> [What is being asked]: Copy out exactly the lines from the one with "Viewport: 750px width, 1334px height." through the last line of the listing below, both included, but none of the pictures.

> [Working data]:
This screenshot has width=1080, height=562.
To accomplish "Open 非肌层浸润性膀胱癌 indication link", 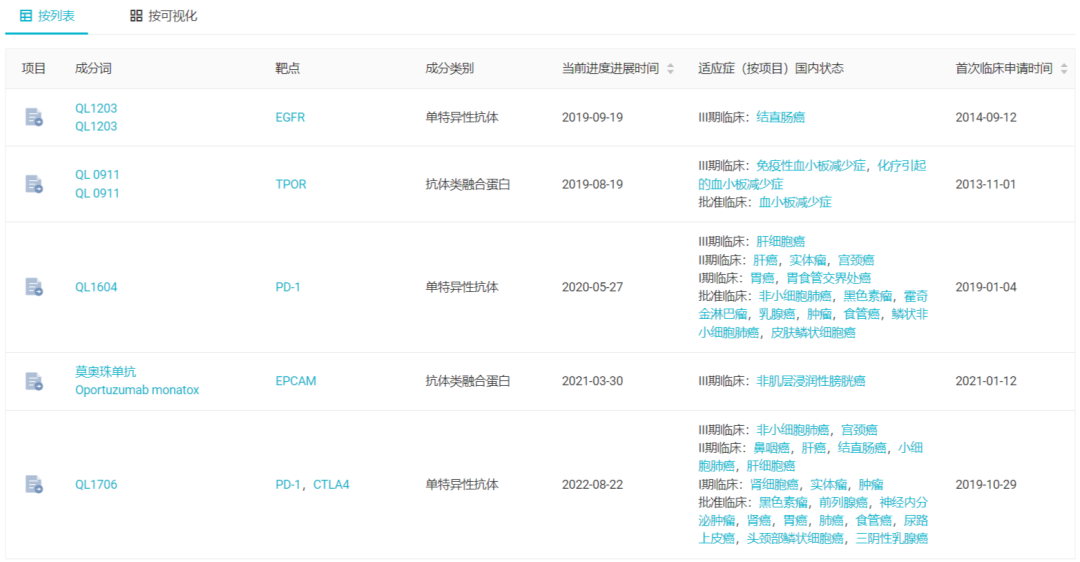I will tap(810, 381).
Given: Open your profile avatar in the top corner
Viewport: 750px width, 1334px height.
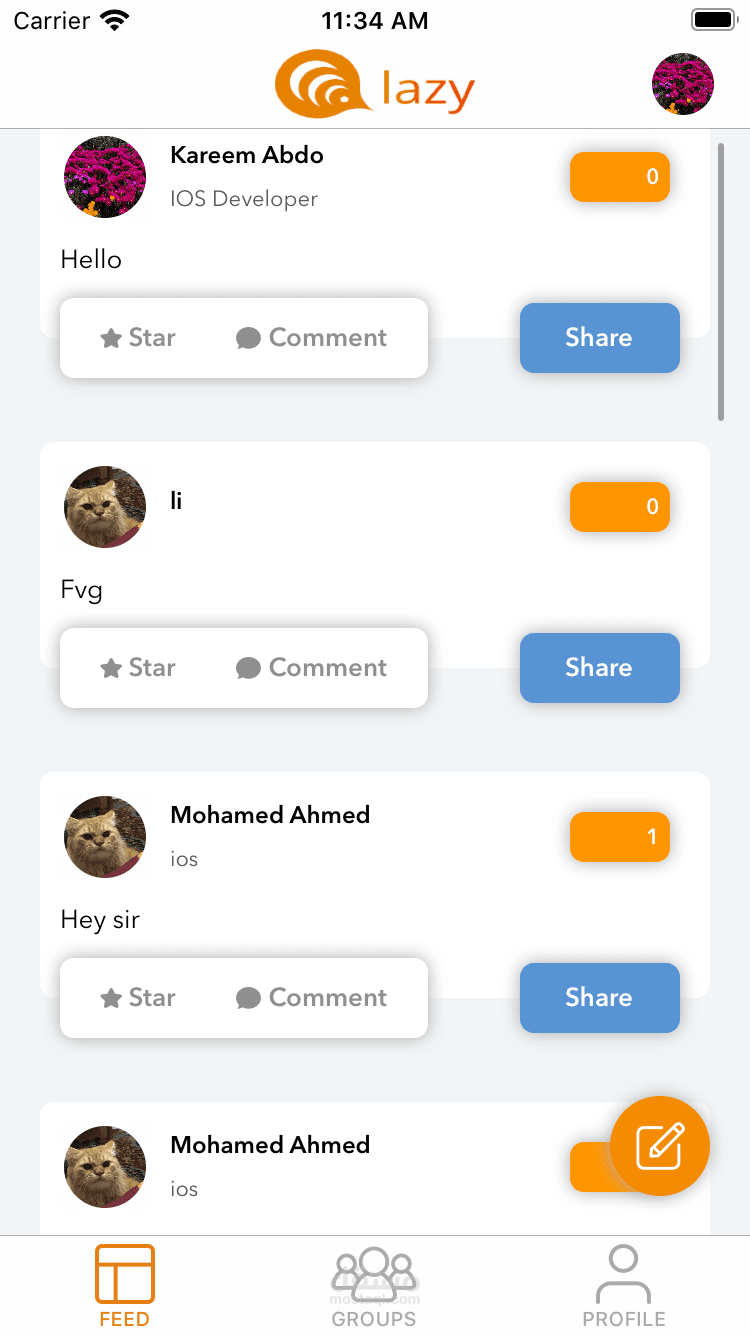Looking at the screenshot, I should click(683, 84).
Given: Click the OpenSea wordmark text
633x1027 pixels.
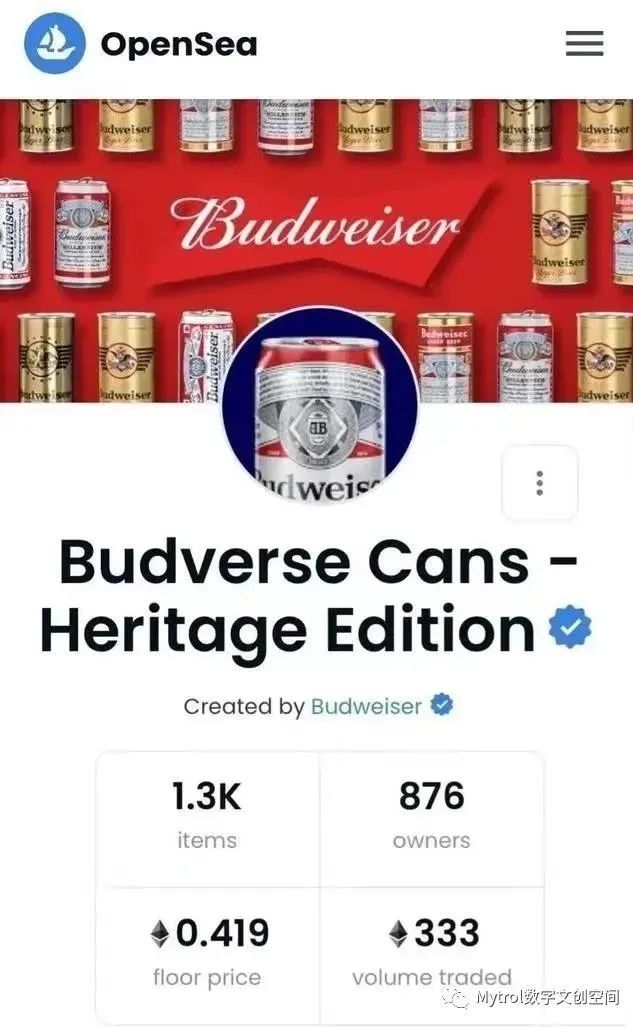Looking at the screenshot, I should (179, 45).
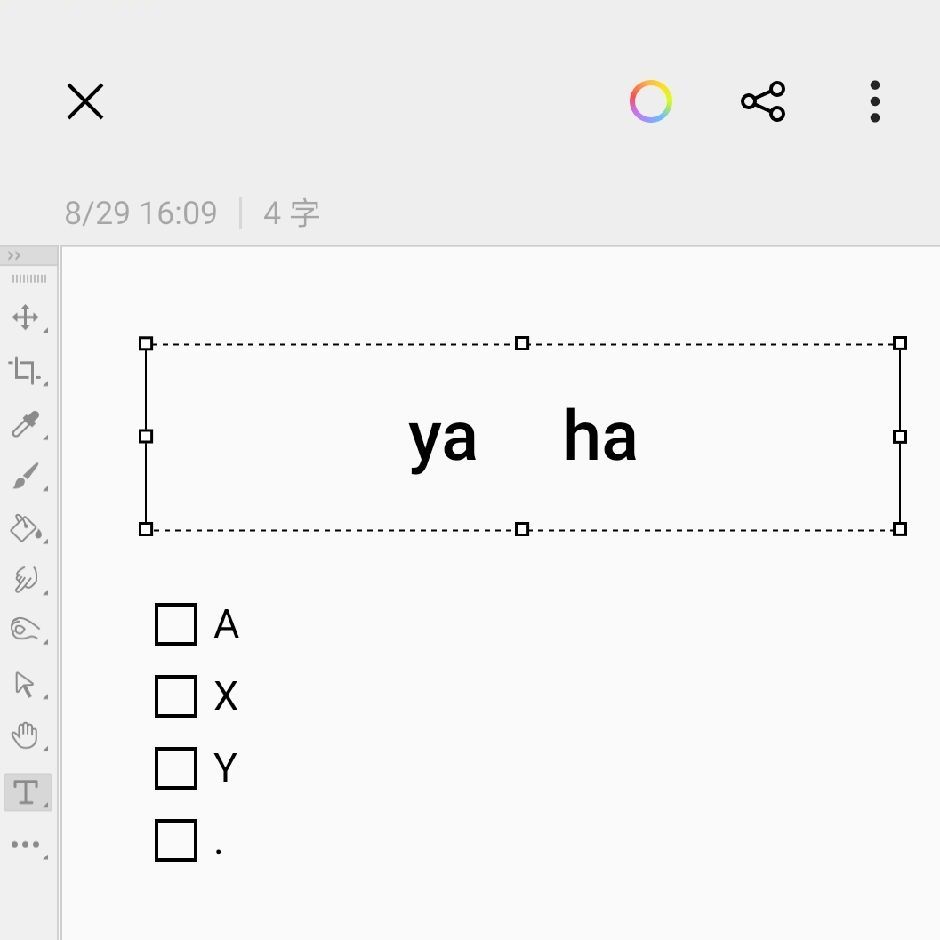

> [Reply to the exercise]:
Viewport: 750px width, 1334px height.
Looking at the screenshot, I should click(683, 84).
Given: Click the OpenSea wordmark text
633x1027 pixels.
Looking at the screenshot, I should (179, 45).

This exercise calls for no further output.